Copy Markdown View Source

Validation of git ref names per git check-ref-format rules.

Ref names come from the wire protocol on fetch (ls-refs response) and must be validated at the transport boundary before being joined into any filesystem path. A hostile or compromised server can advertise a ref name containing .., an absolute path, a control character, or other garbage; without validation, that name would escape the repository root when used in Path.join(root, ref).
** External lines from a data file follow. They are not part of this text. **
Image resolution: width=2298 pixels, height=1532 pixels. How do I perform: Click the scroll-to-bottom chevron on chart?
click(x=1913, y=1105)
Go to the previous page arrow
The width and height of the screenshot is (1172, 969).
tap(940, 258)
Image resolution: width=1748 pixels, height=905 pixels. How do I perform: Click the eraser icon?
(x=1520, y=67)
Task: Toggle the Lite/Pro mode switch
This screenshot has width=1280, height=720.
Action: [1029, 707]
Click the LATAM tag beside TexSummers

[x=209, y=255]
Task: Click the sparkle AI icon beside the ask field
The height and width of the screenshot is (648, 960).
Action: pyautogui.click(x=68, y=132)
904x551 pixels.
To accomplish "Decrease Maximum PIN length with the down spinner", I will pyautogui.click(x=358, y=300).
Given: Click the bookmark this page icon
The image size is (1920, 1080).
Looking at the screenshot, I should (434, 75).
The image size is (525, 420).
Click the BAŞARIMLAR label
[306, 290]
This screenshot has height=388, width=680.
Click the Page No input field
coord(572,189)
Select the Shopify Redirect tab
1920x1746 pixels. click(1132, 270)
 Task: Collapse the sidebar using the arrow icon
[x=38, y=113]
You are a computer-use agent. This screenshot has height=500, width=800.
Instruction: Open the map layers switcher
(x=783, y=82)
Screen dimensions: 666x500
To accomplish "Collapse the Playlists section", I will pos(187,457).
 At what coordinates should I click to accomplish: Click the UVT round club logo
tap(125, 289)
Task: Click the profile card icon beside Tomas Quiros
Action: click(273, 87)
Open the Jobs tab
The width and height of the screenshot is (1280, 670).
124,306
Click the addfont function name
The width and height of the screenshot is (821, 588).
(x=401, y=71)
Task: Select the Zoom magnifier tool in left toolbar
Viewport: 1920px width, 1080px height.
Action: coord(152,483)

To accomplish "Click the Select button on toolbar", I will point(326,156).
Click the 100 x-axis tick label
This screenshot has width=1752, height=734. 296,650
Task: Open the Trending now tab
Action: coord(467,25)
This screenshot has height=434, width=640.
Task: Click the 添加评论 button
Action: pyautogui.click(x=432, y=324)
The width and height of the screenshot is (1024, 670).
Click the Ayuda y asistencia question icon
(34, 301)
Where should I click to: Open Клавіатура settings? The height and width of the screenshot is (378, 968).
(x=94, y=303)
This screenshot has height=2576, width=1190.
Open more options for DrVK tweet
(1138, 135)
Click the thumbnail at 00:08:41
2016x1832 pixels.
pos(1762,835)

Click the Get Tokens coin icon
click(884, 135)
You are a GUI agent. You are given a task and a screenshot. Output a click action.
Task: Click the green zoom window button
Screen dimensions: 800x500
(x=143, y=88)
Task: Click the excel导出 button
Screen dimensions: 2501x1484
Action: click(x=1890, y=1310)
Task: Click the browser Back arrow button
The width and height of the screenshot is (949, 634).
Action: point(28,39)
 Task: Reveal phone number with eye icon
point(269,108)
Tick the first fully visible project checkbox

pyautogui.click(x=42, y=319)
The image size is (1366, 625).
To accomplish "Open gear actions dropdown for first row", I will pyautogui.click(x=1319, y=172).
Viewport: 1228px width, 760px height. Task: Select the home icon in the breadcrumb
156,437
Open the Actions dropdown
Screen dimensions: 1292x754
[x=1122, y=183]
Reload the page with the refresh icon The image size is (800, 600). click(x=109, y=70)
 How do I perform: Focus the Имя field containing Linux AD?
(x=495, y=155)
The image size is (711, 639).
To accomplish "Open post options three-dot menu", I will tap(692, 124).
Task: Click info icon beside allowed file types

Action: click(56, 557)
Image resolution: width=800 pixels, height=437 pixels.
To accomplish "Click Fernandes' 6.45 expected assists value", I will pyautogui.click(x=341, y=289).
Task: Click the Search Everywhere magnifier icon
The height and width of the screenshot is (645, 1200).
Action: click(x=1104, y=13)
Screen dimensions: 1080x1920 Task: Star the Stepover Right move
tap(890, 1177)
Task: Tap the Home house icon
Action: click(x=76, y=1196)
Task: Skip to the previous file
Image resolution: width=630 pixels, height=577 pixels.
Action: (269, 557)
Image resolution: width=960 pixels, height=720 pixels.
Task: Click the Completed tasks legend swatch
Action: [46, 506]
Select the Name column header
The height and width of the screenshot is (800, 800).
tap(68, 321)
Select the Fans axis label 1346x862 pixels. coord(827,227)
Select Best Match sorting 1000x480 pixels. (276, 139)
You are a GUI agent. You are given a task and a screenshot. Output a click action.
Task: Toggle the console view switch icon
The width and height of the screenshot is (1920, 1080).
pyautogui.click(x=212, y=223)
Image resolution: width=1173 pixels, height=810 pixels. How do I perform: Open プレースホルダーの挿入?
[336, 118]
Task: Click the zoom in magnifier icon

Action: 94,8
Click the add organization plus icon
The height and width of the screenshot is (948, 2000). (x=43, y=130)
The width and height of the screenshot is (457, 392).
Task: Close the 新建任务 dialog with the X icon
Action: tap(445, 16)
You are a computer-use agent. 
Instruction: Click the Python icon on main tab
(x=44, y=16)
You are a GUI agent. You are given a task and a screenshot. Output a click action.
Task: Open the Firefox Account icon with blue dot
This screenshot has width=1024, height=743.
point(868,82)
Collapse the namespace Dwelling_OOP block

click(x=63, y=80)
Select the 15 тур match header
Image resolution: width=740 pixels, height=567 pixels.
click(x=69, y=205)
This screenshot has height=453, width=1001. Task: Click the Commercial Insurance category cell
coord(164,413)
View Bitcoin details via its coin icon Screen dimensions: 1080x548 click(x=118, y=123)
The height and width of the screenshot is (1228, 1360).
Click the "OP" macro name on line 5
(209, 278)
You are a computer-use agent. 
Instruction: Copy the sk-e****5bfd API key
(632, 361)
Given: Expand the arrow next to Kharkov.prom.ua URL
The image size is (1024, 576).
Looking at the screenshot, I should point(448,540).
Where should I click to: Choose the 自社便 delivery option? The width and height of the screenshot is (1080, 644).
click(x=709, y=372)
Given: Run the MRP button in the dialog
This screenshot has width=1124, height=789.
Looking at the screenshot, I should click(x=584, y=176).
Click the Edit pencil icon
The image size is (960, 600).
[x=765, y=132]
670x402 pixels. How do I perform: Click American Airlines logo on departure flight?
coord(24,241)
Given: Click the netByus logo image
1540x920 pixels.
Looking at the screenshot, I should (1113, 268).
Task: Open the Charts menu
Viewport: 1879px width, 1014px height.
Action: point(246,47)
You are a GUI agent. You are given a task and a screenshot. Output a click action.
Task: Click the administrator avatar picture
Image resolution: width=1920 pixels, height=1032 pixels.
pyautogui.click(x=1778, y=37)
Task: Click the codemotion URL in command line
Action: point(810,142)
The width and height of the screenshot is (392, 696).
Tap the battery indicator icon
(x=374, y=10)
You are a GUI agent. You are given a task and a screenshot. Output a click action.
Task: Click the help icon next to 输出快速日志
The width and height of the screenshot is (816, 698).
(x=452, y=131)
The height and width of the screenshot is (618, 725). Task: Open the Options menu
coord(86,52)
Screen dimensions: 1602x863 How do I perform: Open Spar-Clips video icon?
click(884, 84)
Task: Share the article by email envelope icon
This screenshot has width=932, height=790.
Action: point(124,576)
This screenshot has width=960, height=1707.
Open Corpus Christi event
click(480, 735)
Exgit rejects unsafe names at the transport layer (ls_refs/fetch return) and never lets them reach the ref store.

Rules (matching git's C implementation)

  • No component may start with .
  • No component may end with .lock or .
  • No empty component (forbids // or leading/trailing /)
  • No .. anywhere
  • No ASCII control chars (< 0x20), DEL (0x7F)
  • No space, ~, ^, :, ?, *, [, \, or @{
  • No bare @
  • Single-component names are rejected unless they are well-known (HEAD, FETCH_HEAD, ORIG_HEAD, MERGE_HEAD, CHERRY_PICK_HEAD)

Summary

Functions

Return true iff name is a safe git ref name.

Functions

valid?(name)

@spec valid?(term()) :: boolean()

Return true iff name is a safe git ref name.